С детства привыкший к строгим католическим костелам, украшенным оскаленными мордами страшных чудовищ, маркиз не верил в то, что христианский храм может быть ярким и нарядным.

Однако же недолго продолжал тот путешественник испытывать восторг по поводу Василия Блаженного. Желание маркиза сбылось, и храм он рассмотрел «как следует». И что же?

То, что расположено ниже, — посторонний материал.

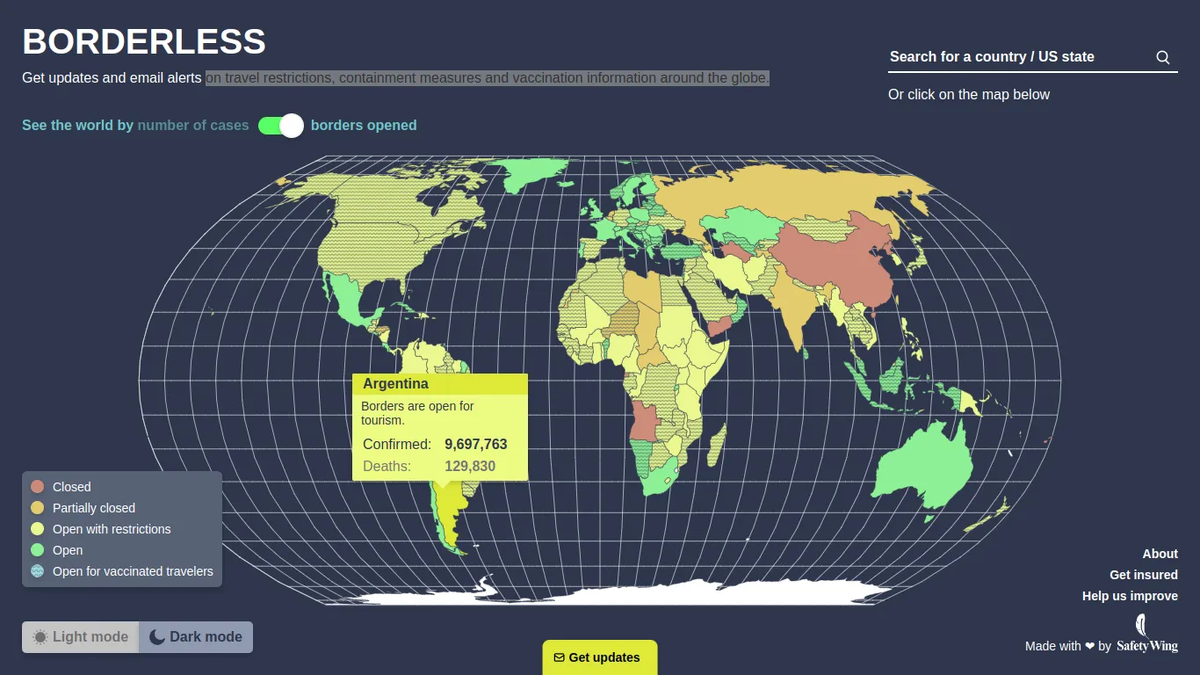Click the Partially closed legend dot
Viewport: 1200px width, 675px height.
[x=39, y=508]
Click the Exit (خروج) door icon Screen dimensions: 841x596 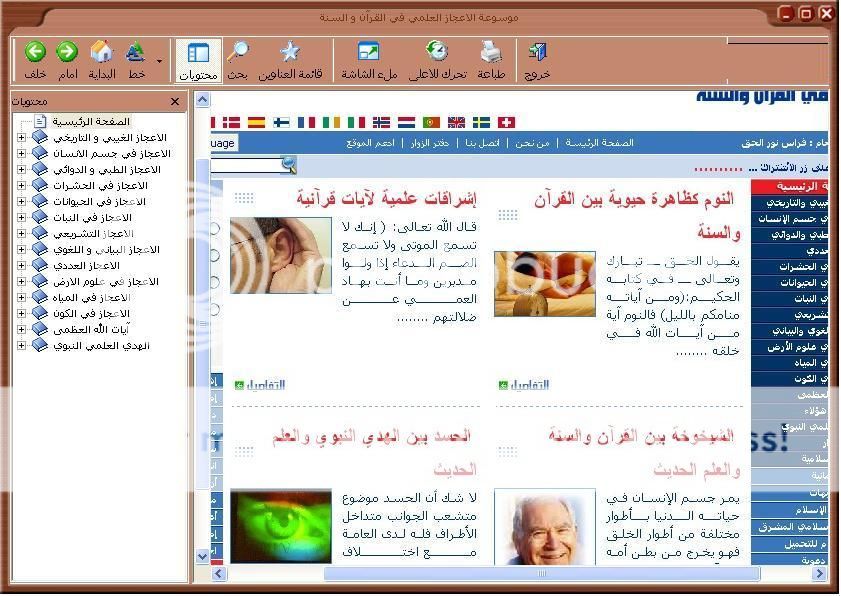(537, 53)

«Теперь он был прямо передо мной, но какое разочарование!!. Множество луковиц-куполов, среди которых не найти двух одинаковых, блюдо с фруктами, дельфтская фаянсовая ваза, полная ананасов, в каждый из которых воткнут золотой крест, колоссальная гора кристаллов – все это еще не составляет памятника архитектуры; увиденная с близкого расстояния, церковь эта сильно проигрывает. Как почти все русские храмы, она невелика, бесформенная ее колокольня хороша только издали, а неизъяснимая пестрота скоро наскучивает внимательному наблюдателю; довольно красивая лестница ведет на крыльцо, откуда богомольцы попадают внутрь храма – тесного, жалкого, ничтожного».

Как говорится, о вкусах не спорят.

Зато немец Блазиус сравнивал собор Покрова что на Рву с известным Кельнским собором – по значимости. Он писал: «Все путешественники прямо или не прямо, но в один голос заявляют, что церковь производит впечатление изумительное, поражающее европейскую мысль. Когда я сам в первый раз неожиданно увидел это чудовище, то никак не мог опомниться и понять, что это такое: колоссальное растение, группа крутых скал или здание? …Рассмотревши, что действительно это церковь, и тут ничего не понимаешь, не видишь, сколько сторон у здания, где его лицо – фасад, сколько всех башен стоит в этой группе? Входишь, наконец, в храм, тесный, мрачный, в высшей степени неправильный, и окончательно теряешься в соображениях, каким образом ничтожное внутреннее пространство церкви вяжется с ее наружным объемом, на вид колоссальным и обширным. Чудище становится еще загадочнее!»